I have written several times in the past about the tedious crud which hits my blog spam filters. Of late I have seen an increase in spam which looks, at first sight, plausible comment, but on closer inspection turns out to have the usual links to sites flogging cheap copies of western luxury goods. A recent analysis showed that around 60-70% of all that crud was coming from IP addresses in the ranges 220.127.116.11/24 and 18.104.22.168/22. These blocks are both owned by a company called IPTelligent, based (apparently) in Miami, Florida. In fact IPTelligent seems to own the larger blocks 22.214.171.124/19 and 126.96.36.199/20 (or over 12,000 IP addresses).

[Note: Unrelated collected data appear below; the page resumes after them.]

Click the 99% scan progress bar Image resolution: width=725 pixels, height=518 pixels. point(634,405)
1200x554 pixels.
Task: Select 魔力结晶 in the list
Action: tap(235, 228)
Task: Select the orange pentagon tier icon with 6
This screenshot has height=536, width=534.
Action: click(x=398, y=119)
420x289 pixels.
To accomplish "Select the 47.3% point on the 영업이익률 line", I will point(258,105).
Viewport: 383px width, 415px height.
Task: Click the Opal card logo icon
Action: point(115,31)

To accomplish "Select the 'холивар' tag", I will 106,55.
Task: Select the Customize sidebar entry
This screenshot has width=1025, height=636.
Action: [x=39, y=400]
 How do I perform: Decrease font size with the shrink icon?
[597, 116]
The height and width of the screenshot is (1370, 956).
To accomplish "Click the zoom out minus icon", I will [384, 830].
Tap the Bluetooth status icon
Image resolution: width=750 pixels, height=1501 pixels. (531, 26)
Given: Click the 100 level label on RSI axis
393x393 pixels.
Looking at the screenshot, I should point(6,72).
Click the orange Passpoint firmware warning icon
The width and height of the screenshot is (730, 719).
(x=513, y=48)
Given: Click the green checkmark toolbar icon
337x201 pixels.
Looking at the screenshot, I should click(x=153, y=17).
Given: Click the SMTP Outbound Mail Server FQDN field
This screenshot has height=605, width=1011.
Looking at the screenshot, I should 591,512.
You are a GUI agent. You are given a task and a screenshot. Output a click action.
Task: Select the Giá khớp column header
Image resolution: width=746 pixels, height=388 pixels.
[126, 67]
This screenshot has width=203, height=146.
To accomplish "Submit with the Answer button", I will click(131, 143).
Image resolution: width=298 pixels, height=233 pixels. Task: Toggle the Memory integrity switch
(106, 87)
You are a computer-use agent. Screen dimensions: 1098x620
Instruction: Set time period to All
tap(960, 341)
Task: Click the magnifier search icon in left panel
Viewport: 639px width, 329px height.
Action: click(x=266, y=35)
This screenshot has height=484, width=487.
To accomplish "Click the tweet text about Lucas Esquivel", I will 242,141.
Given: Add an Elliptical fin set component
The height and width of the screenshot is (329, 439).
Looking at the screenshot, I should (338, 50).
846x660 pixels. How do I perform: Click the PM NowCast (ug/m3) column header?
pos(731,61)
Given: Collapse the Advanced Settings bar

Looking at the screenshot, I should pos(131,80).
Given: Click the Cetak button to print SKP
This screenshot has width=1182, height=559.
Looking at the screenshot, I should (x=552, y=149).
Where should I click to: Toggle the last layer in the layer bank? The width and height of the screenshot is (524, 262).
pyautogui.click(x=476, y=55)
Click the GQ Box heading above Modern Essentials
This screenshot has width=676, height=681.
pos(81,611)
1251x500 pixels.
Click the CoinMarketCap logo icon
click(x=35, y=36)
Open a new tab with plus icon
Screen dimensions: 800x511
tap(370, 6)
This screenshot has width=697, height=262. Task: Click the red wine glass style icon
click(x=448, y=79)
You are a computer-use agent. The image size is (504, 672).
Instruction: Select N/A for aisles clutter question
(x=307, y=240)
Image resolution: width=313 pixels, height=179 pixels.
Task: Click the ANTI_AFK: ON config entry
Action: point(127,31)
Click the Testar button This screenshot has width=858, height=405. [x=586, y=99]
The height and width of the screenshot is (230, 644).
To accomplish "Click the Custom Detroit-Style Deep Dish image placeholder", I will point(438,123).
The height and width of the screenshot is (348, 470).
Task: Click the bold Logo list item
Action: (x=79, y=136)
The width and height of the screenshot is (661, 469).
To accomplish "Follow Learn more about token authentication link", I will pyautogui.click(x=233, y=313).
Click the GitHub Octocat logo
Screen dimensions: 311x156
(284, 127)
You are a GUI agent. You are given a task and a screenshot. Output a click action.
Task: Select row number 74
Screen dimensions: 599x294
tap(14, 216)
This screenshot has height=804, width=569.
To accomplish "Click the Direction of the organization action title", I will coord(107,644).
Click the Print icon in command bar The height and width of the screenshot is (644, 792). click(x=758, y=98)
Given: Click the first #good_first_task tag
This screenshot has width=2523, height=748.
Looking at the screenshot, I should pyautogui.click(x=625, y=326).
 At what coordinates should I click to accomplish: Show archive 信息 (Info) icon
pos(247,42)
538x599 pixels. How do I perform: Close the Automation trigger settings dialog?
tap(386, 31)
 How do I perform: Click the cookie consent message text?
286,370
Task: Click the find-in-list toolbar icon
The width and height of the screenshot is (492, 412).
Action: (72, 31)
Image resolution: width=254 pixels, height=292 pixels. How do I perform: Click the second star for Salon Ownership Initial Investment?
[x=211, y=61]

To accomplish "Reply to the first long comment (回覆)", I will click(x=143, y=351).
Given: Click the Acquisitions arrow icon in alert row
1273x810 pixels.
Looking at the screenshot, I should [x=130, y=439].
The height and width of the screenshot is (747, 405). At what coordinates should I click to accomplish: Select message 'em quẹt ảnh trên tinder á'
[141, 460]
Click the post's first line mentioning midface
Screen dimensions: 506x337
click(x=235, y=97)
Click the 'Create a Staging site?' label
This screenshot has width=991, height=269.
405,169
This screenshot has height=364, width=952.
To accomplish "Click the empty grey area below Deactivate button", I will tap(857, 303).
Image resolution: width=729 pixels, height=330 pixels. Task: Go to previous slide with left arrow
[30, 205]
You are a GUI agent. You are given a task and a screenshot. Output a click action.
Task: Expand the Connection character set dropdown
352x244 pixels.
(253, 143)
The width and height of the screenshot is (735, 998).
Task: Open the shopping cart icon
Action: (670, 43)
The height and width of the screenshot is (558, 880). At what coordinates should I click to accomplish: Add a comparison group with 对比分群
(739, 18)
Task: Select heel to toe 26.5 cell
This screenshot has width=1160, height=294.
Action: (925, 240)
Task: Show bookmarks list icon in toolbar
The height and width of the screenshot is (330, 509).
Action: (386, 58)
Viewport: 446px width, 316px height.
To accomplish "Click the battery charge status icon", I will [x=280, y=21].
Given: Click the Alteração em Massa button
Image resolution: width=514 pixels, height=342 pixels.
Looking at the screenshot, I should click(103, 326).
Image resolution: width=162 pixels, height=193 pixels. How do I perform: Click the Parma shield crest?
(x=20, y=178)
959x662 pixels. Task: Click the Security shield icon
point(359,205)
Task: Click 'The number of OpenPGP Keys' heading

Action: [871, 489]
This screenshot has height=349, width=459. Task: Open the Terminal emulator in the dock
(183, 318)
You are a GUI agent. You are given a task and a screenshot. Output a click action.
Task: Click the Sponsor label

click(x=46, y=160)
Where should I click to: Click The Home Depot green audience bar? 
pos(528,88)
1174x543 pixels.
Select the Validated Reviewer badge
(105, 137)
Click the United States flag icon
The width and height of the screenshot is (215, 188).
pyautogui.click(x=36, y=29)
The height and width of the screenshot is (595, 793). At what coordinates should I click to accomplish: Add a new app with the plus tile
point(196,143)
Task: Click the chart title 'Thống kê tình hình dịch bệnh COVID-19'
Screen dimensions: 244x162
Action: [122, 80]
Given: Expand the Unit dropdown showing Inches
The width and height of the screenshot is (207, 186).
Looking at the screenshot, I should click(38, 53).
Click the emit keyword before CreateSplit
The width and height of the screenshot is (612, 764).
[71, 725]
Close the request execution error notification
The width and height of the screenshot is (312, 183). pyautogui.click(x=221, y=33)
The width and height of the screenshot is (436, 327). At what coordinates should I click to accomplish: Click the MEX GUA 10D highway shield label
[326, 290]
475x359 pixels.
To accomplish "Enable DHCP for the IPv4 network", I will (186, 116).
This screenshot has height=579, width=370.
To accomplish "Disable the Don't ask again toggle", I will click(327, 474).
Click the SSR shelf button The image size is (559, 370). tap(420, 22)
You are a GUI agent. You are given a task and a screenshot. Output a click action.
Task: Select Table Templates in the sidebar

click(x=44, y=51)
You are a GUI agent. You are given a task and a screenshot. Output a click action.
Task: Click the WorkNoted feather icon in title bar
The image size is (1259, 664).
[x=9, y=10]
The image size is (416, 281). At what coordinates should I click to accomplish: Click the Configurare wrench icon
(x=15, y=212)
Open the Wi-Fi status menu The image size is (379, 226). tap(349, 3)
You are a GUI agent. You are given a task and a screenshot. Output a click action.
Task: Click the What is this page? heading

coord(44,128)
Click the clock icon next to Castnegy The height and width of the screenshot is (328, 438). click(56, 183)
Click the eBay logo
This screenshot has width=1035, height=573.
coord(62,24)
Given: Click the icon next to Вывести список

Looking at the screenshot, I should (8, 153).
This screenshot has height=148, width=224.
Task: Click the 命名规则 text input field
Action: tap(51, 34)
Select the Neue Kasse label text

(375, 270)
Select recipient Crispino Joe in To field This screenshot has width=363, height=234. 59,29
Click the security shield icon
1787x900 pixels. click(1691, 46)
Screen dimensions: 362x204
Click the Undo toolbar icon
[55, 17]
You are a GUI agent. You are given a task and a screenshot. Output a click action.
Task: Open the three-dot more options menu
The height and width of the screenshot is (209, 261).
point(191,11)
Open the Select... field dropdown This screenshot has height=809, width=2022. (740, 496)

The logical first step in investigating the company was to check the website for the domain listed in the whois record (iptelligent.com) but oddly, there is nothing there that looks at all professional – just a directory listing showing a cgi-bin and an images sub-directory. There is also fairly extensive on-line discussion about failed attempts to contact the “abuse@” email address for the domain. Most commentators seemed to end up blocking the entire netblocks. Of course the spam went away.
However, blocking all traffic from over 12,000 IP addresses simply to stop spam from some of them strikes me as possibly somewhat over zealous, particularly when a fairly well known and high volume tor exit node uses an IP address in the range in question. Further analysis of my logs showed that all of the spam from the addresses I had seen used a common user agent “Mozilla/5.0 (Windows; U; Windows NT 5.1; en-US; rv:188.8.131.52) Gecko/20090824 Firefox/3.5.3 GTB5”. That agent looks perfectly plausible, if perhaps a little old and it could conceivably be in use by a whole bunch of people using, say, an old installation of FF on XP.
But I struck lucky. The spammers are stupid. Not only is that user agent clearly identified by a number of discussion sites as being used by prolific spammers, it turned out from further analysis of my logs that it was only used by the same spamming IP addresses I had noted earlier, and by no-one else.
If you really want to hide in a crowd, don’t use a unique identifier.